**OBJECTIVES:**
[1] In the passage on Arm branch protection, condense the paragraph beginning "The PAuth extension adds several new instructions" into a short bulleted list that keeps its main facts.
[2] Reproduce verbatim the part of the passage on Arm branch protection from "The keys are" up to and including "(read below)".

**PASSAGE PROVIDED:**
/---

The PAuth extension adds several new instructions, some of which are not
recognized by older hardware. To support a single codebase for both pre
Armv8.3-A targets and newer ones, only NOP-space instructions are added
by this patch. These instructions are treated as NOPs on hardware
which does not support Armv8.3-A. Furthermore, this patch only considers
cases where LR is saved to the stack and then restored before branching
to its content. There are cases in the code where LR is pushed to stack
but it is not used later. We do not address these cases as they are not
affected by PAuth.
There are two keys available to sign an instruction address: A and B.
PACIASP and PACIBSP only differ in the used keys: A and B, respectively.
The keys are typically managed by the operating system.
To enable generating code for PAuth compile with
-mbranch-protection=<mode>:
- standard or pac-ret: add PACIASP and AUTIASP, also enables BTI
(read below)
- pac-ret+b-key: add PACIBSP and AUTIBSP
Armv8.5-A Branch Target Identification
--------------------------------------
Branch Target Identification features some new instructions which
protect the execution of instructions on guarded pages which are not
intended branch targets.
If Armv8.5-A is supported by the hardware, execution of an instruction
changes the value of PSTATE.BTYPE field. If an indirect branch
lands on a guarded page the target instruction must be one of the
BTI <jc> flavors, or in case of a direct call or jump it can be any
other instruction. If the target instruction is not compatible with the
value of PSTATE.BTYPE a Branch Target Exception is generated.

\---

[Pointing records for screenshots and pages]
/---

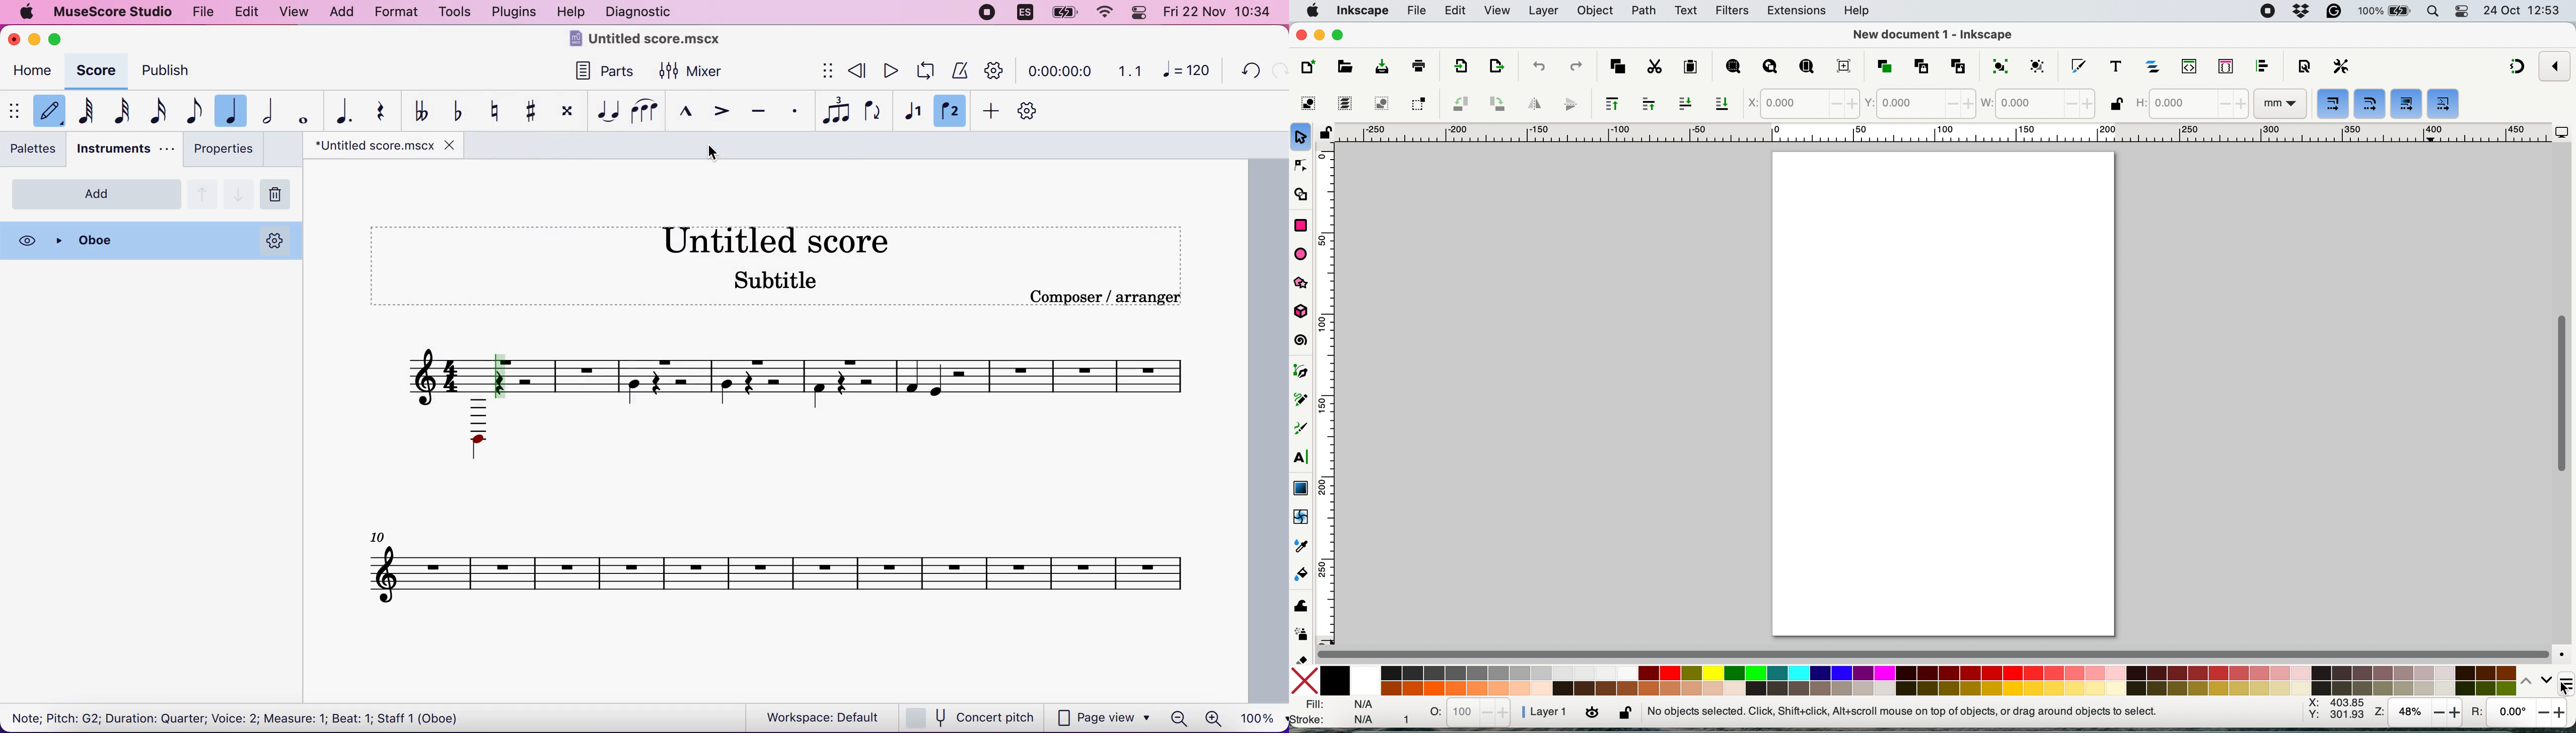 The width and height of the screenshot is (2576, 756). Describe the element at coordinates (1187, 69) in the screenshot. I see `120` at that location.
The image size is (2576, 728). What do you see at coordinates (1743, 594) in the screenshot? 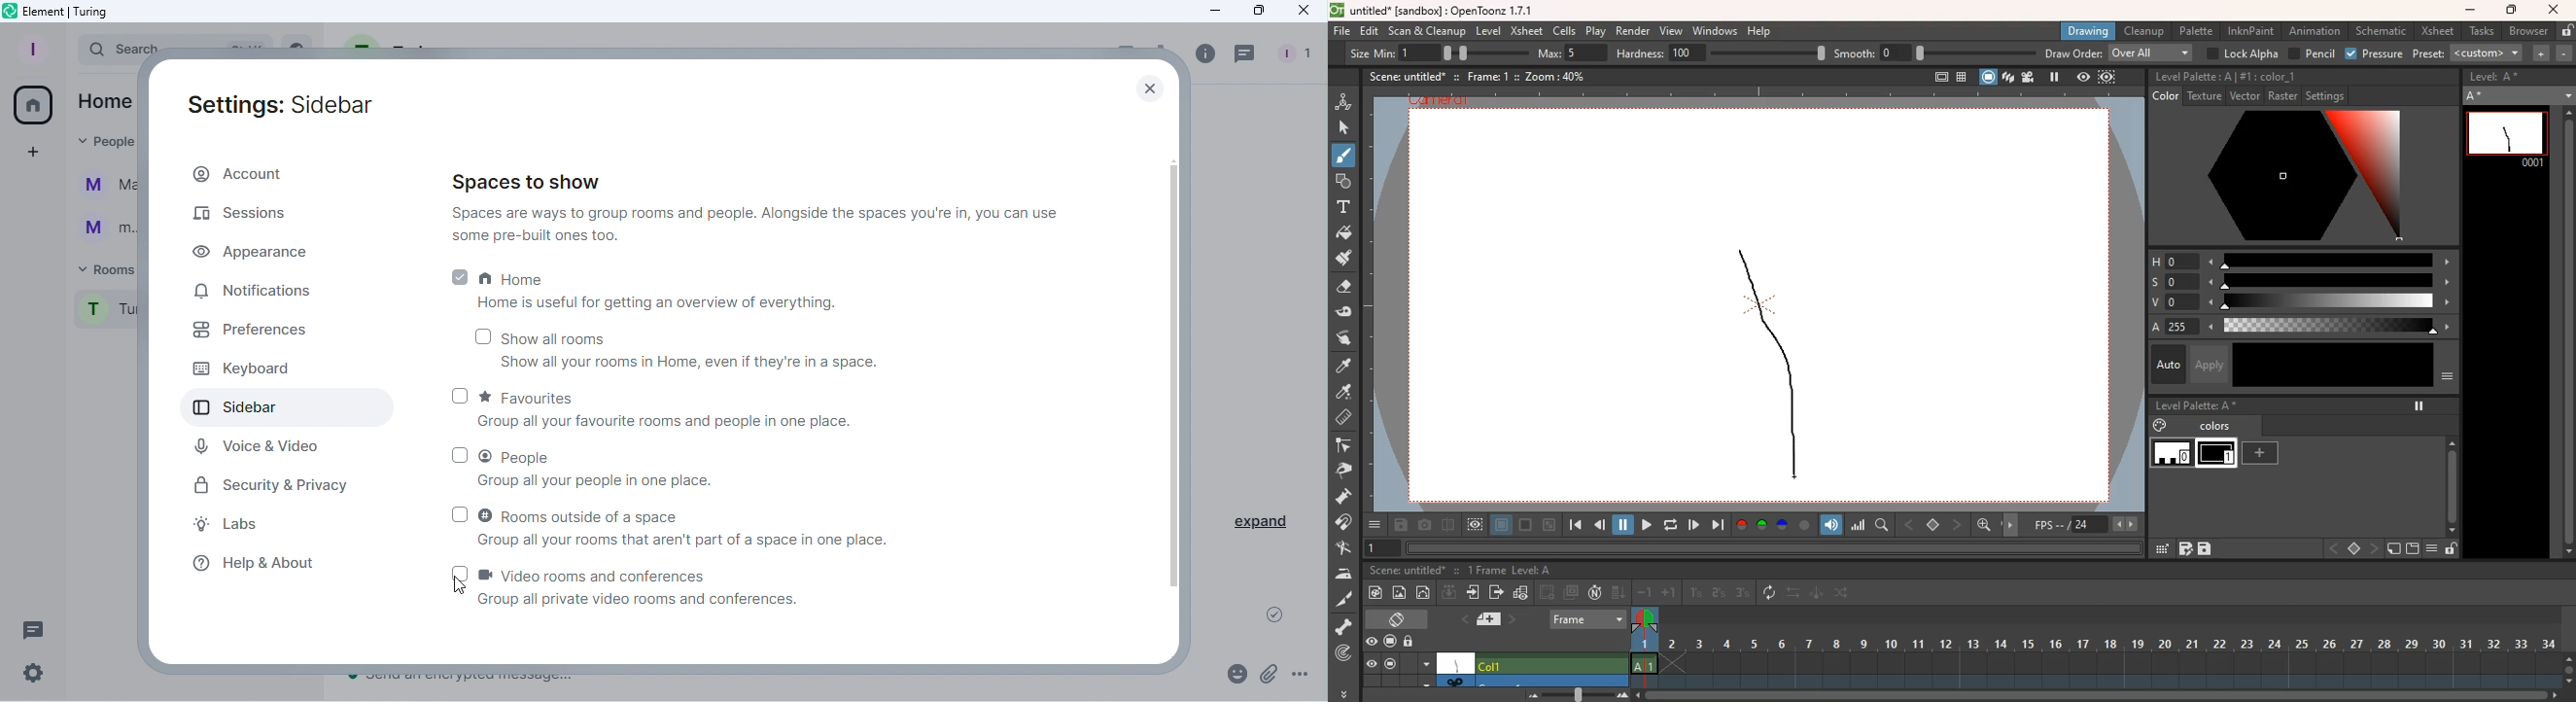
I see `3` at bounding box center [1743, 594].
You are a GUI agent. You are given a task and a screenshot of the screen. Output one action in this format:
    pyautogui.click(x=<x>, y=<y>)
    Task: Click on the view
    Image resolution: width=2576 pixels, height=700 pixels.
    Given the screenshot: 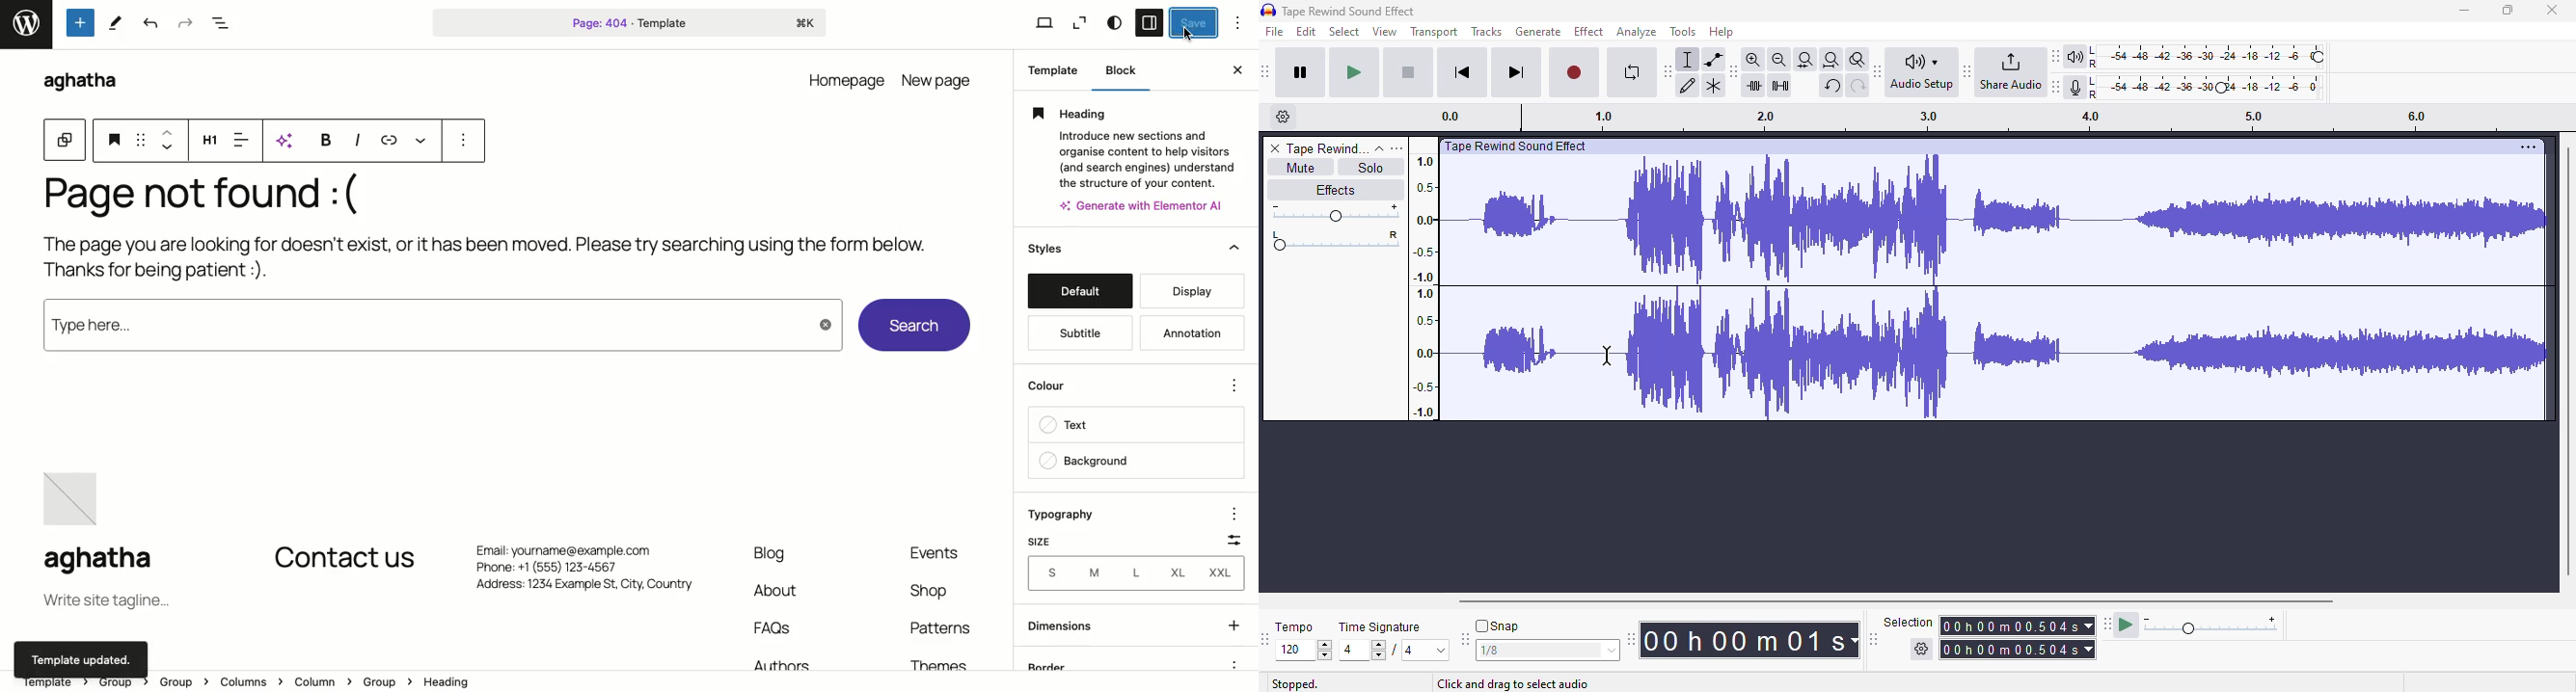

\---

**OUTPUTS IN ORDER:**
[1]
- PAuth adds several new instructions, and older hardware doesn't recognize some of them.
- So that one codebase can serve both pre-Armv8.3-A and newer targets, the patch adds only NOP-space instructions. Hardware without Armv8.3-A support treats these as NOPs.
- The patch covers only cases where LR is saved to the stack and then restored before branching to its content.
- The code also pushes LR to the stack in some places without using it later. The patch doesn't address those cases because PAuth doesn't affect them.

[2]
The keys are typically managed by the operating system.
To enable generating code for PAuth compile with
-mbranch-protection=<mode>:
- standard or pac-ret: add PACIASP and AUTIASP, also enables BTI
(read below)